CHALLENGE:
Continue the interview about the early off-Broadway theater scene in New York from where it stops.

TEXT:
◆ ◆ ◆ ◆
EA: Yes, I will. How do I find it different? You asked about New York City. It’s a very long discussion about how the nature of theater has changed. I don’t know that we have time for it. I was thinking back; I was up to Lincoln Center last night, and they have photographs of their playwrights all over the place, and I was looking at the photographs: Lanford Wilson, all the people they’ve done. They were all together with me when we all started out in New York, and the theater experience was very different. So much has changed. What do you really want to know?
BLVR: Well, you were there, I wasn’t. I kind of want to know everything.
EA: I’ll try and see what the best way to talk about this is. The commercialization of off-Broadway and off-off-Broadway theater has gotten worse and worse over the years. Everything was quite spontaneous. “Wow! This is wonderful. Let’s just do it!” Nothing cost anything to do. It was very inexpensive. People worked for practically nothing and worked with great joy. Now you have to have three agents for every actor you want to stand by for a role on an off-Broadway production. It’s gotten so commercialized that the spontaneity has gone out of it almost completely. And you just did it because the work was there and everybody wanted to do it. We all got together and did it and had a wonderful time. And audiences showed up. And it was marvelous. Now you have to have so much planning. The commercialization is what’s happened, and it’s gotten really bad. It’s not as much fun as it used to be.
BLVR: Do you feel like what you did opened doors to—I’m not by any means implying that you’re responsible for any of that, but—
EA: I’m not responsible for the commercialization. The people who produce the plays are responsible for it.
BLVR: Right. But do you feel like the things you put on the stage, for instance Virginia Woolf—
EA: I’m talking about the off-Broadway stuff, before Virginia Woolf. I’m talking three years, four years before Virginia Woolf. Do you know about any of that?
BLVR: Of course.
EA: You do. You know about all that.
BLVR: Mm-hm.
EA: So we don’t have to talk about it, then.
BLVR: Like I said, you were there. I wasn’t.
EA: Well, I know, but Mel [Gussow] was there, and he wrote about it [in Edward Albee: A Singular Journey]. Did you read about it in Mel’s book?
◆ ◆ ◆ ◆
RECORDS SHOWN:
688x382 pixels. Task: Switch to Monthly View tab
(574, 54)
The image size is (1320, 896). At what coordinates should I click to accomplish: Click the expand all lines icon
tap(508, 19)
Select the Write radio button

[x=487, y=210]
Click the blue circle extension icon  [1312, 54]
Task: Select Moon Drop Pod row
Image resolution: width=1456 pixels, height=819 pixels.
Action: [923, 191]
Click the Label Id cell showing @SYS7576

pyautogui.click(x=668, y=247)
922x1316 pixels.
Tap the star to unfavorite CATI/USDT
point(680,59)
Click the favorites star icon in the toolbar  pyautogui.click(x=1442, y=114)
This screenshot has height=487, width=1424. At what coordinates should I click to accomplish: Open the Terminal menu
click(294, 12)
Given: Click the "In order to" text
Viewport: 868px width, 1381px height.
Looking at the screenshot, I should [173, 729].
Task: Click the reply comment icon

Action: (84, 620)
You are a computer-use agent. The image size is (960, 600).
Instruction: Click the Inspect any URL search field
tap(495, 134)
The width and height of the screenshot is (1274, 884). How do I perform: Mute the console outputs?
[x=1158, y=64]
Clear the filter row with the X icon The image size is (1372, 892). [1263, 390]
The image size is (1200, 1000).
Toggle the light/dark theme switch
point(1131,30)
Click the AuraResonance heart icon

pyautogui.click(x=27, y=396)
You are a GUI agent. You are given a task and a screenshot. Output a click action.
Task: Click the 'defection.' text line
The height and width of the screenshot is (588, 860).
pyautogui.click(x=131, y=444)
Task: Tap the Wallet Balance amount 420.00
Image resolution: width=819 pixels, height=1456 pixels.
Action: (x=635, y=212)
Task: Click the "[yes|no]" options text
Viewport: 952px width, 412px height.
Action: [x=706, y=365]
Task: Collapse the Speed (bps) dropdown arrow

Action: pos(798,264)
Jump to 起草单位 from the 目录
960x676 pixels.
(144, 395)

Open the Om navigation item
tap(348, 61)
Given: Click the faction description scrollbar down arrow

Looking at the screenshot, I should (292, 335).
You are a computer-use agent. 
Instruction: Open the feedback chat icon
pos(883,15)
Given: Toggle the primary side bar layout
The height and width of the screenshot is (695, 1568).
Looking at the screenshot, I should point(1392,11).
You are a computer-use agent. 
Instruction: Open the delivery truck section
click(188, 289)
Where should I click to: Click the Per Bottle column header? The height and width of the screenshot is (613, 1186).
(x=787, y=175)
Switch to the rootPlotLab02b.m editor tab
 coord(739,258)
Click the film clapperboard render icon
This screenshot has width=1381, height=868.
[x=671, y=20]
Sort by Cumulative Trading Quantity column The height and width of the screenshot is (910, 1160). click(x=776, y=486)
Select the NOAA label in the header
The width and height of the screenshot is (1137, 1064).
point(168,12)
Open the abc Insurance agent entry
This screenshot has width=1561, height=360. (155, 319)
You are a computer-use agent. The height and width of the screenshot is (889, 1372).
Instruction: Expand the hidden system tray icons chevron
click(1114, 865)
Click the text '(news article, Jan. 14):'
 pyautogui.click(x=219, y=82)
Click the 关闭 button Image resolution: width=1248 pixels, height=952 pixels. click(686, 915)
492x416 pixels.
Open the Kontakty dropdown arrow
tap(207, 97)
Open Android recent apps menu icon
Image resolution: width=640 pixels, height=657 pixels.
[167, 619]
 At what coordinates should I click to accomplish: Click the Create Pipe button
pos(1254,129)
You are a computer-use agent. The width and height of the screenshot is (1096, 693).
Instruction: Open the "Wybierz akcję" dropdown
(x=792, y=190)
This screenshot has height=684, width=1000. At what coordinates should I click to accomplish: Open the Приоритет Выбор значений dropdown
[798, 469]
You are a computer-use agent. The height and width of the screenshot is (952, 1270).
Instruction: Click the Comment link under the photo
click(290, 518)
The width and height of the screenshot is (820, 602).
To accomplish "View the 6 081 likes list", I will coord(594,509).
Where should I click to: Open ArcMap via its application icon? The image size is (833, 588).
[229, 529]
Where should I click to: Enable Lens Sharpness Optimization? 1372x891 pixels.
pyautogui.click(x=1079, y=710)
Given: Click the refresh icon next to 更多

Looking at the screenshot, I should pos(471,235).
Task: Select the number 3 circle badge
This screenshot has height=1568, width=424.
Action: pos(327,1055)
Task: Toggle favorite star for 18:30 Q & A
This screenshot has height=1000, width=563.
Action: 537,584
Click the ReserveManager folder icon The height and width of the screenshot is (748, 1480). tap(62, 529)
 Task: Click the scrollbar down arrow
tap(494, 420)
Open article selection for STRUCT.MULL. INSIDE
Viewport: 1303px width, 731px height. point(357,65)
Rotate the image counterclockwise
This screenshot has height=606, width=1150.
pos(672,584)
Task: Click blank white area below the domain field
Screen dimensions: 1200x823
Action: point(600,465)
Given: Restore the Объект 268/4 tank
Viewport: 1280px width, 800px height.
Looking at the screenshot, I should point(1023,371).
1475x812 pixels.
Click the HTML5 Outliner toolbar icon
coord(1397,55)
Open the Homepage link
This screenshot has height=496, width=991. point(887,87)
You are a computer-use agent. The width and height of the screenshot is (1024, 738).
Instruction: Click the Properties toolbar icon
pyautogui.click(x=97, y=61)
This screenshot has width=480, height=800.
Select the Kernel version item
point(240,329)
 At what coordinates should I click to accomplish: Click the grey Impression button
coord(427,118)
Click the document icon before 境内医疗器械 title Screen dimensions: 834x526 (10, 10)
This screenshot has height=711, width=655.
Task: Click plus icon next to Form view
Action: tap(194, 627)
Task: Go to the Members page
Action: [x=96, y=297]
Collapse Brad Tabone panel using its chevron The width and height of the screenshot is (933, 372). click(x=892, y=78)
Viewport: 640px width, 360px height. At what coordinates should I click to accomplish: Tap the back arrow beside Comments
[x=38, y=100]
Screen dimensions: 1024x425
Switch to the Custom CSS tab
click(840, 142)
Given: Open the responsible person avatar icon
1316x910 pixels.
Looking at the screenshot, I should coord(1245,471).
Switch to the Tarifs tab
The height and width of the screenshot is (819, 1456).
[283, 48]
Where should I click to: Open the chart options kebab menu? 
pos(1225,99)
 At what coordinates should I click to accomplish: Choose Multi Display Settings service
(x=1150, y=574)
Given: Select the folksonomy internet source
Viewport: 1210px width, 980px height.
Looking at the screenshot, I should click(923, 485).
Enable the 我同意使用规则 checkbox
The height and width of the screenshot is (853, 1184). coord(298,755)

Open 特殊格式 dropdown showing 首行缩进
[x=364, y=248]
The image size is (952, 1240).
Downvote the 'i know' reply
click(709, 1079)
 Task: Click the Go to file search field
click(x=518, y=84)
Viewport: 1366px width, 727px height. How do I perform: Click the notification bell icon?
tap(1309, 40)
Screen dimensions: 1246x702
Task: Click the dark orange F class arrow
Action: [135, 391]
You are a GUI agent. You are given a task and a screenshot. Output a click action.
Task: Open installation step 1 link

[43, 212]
◆ ◆ ◆ ◆
EXERCISE ANSWER:
BLVR: I read the whole book. I even have it on my computer if you want to refer to it.
EA: Really? The whole book?
BLVR: It’s on Amazon. You can get it as a digital download.
EA: Oh, really? Fascinating. So what were we talking about?
BLVR: People called Virginia Woolf—
EA: We’re not at Virginia Woolf yet. Why are you going ahead four years and skipping all the important stuff?
BLVR: What am I skipping?
EA: You’re skipping all the off-off-Broadway work that we all did together. That was the beginning of off-off-Broadway theater.
BLVR: Yes. This I know.
EA: So why have you moved to Broadway?
BLVR: I just thought I would take a little—
EA: You want to skip those four years?
II. “A LOT OF PEOPLE ARE CONFUSED BY ‘HELLO’”
BLVR: Let’s talk about two people sitting on a park bench in The Zoo Story. One of them ends up impaling himself on a knife. That’s kind of shocking.
EA: It is?
BLVR: Were you not shocked by it?
EA: Shocking in what context?
BLVR: Surprising.
EA: To whom?
BLVR: To the audience.
EA: Oh. Oh, yeah. Sure.
BLVR: I’m also wondering, why didn’t Peter leave?
EA: There would have been no fucking play.
BLVR: How do you keep two people talking?
EA: I don’t. They keep themselves talking.
BLVR: Do you feel like these characters are entities—
EA: They are three-dimensional, live people. They’re not characters.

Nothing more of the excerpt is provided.